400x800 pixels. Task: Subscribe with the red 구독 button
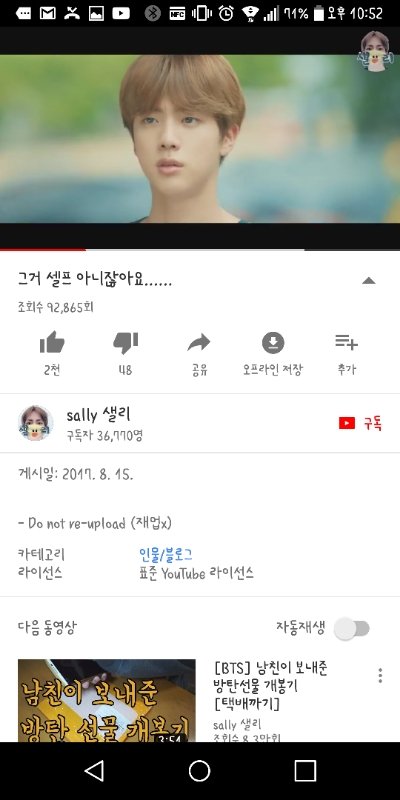360,423
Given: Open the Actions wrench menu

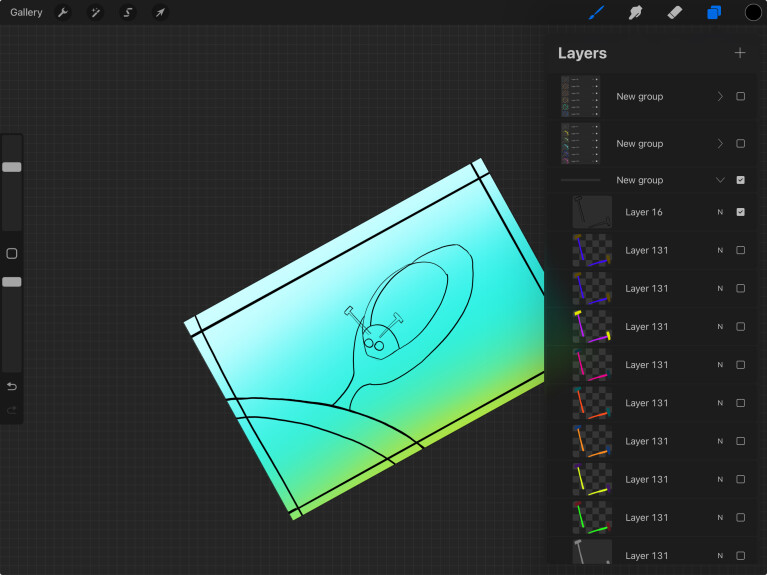Looking at the screenshot, I should pyautogui.click(x=62, y=13).
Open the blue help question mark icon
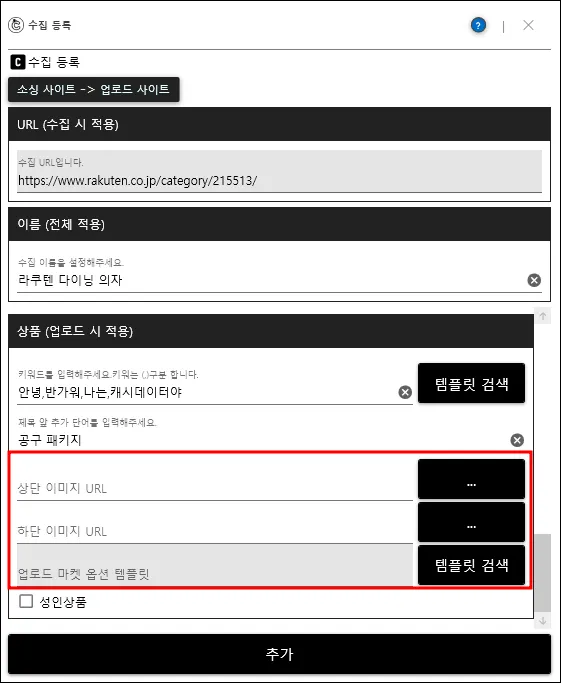Viewport: 561px width, 683px height. (478, 25)
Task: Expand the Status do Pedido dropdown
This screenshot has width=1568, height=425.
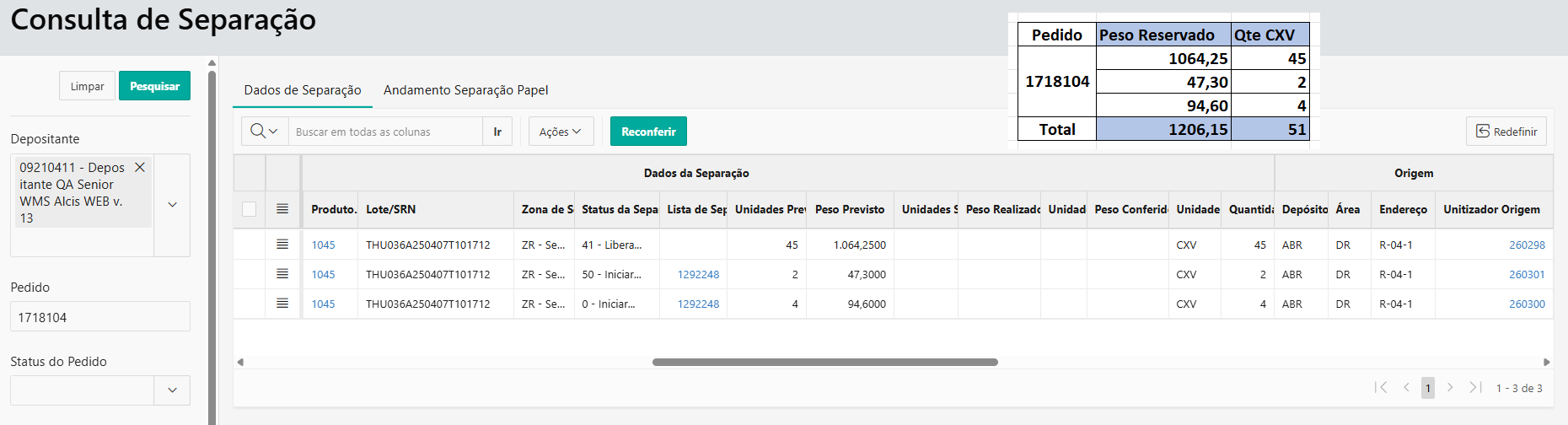Action: point(172,390)
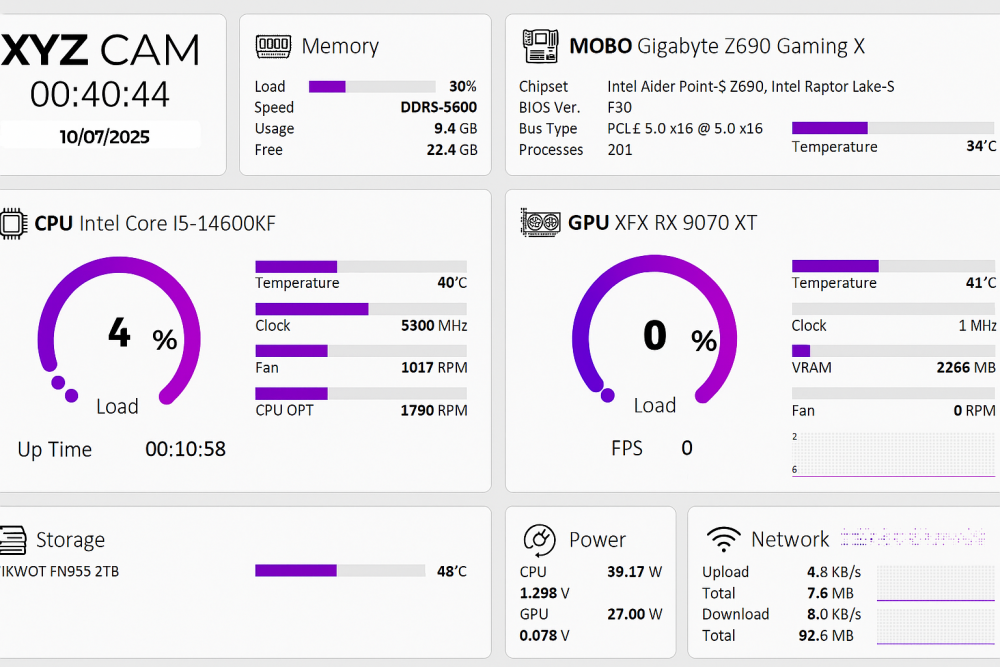Click the network Download graph

(x=936, y=626)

========

> **What the exercise asks**:
Please rewrite the listing above with "dropdown" changed to "select menu" and everything else left as it is. Omit the pictures from your answer.

> **Answer**:
400x800 pixels. Task: Subscribe with the red 구독 button
360,423
Given: Open the Actions wrench menu

Looking at the screenshot, I should pyautogui.click(x=62, y=13).
Open the blue help question mark icon
Viewport: 561px width, 683px height. (478, 25)
Task: Expand the Status do Pedido select menu
This screenshot has width=1568, height=425.
Action: point(172,390)
Click the network Download graph

(x=936, y=626)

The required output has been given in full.